◆ THE TASK:
Only the lines from the one holding "This screenshot has" to the end of the data should be echoed, exactly as they appear, minus the pictures.

(Records excerpted from a collection)
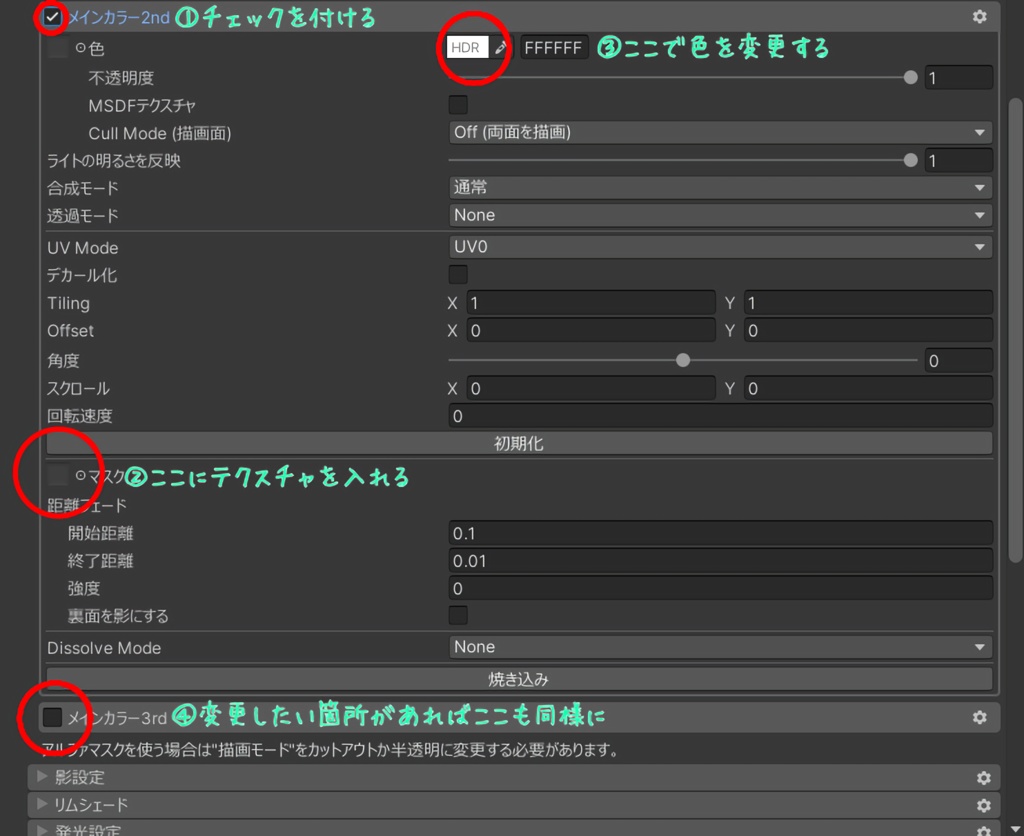The height and width of the screenshot is (836, 1024).
Task: Enable the MSDFテクスチャ checkbox
Action: (457, 103)
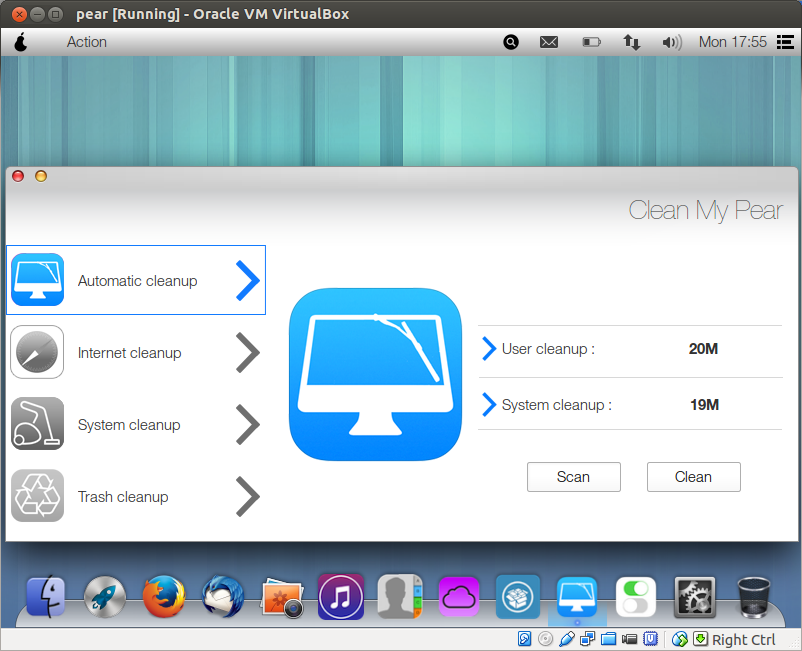Choose the System cleanup vacuum icon

pyautogui.click(x=37, y=423)
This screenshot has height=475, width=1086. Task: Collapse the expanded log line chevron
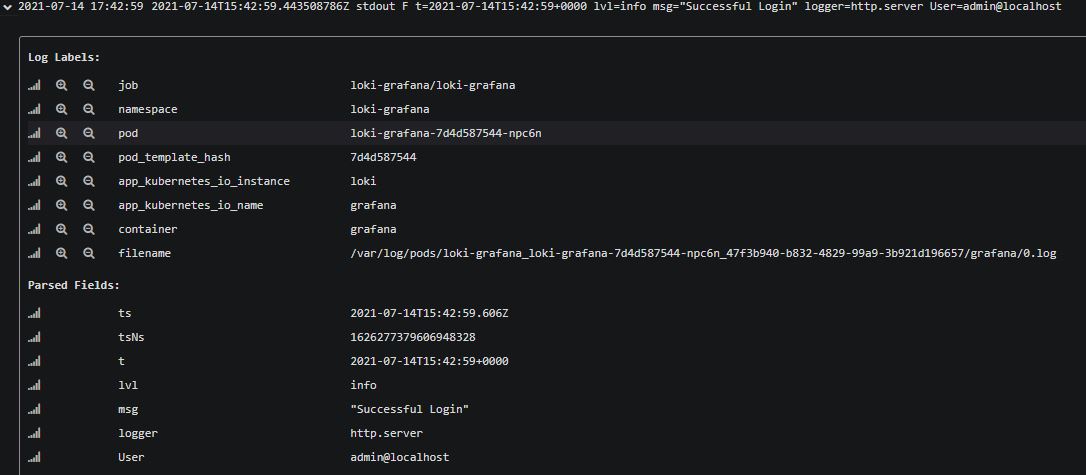click(8, 7)
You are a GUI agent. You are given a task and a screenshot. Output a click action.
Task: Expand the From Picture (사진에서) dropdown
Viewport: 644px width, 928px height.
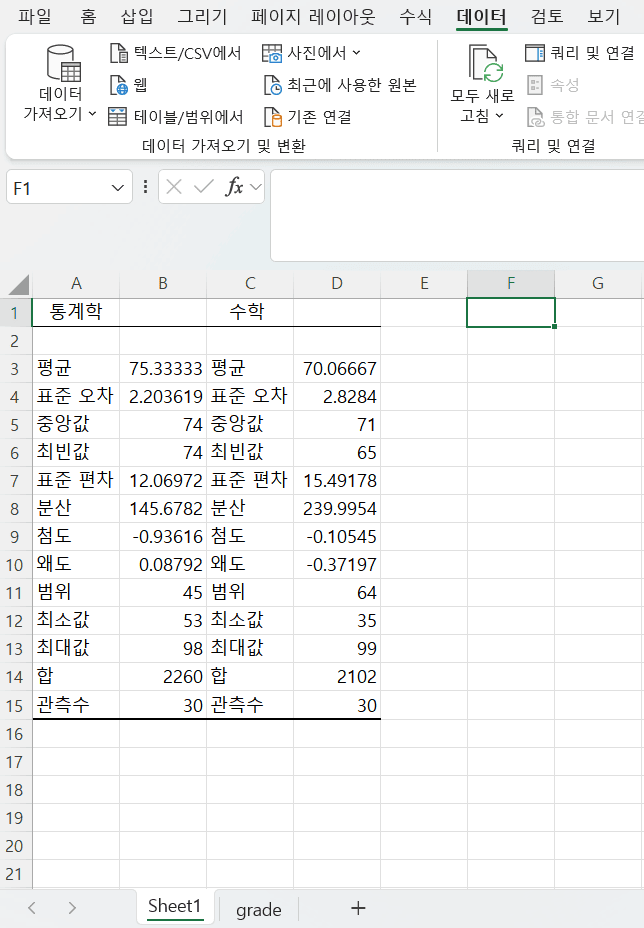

◆ COMPLETED TASK:
This screenshot has height=475, width=1086. Task: Collapse the expanded log line chevron
click(8, 7)
You are a GUI agent. You are given a task and a screenshot. Output a click action.
Task: Expand the From Picture (사진에서) dropdown
Viewport: 644px width, 928px height.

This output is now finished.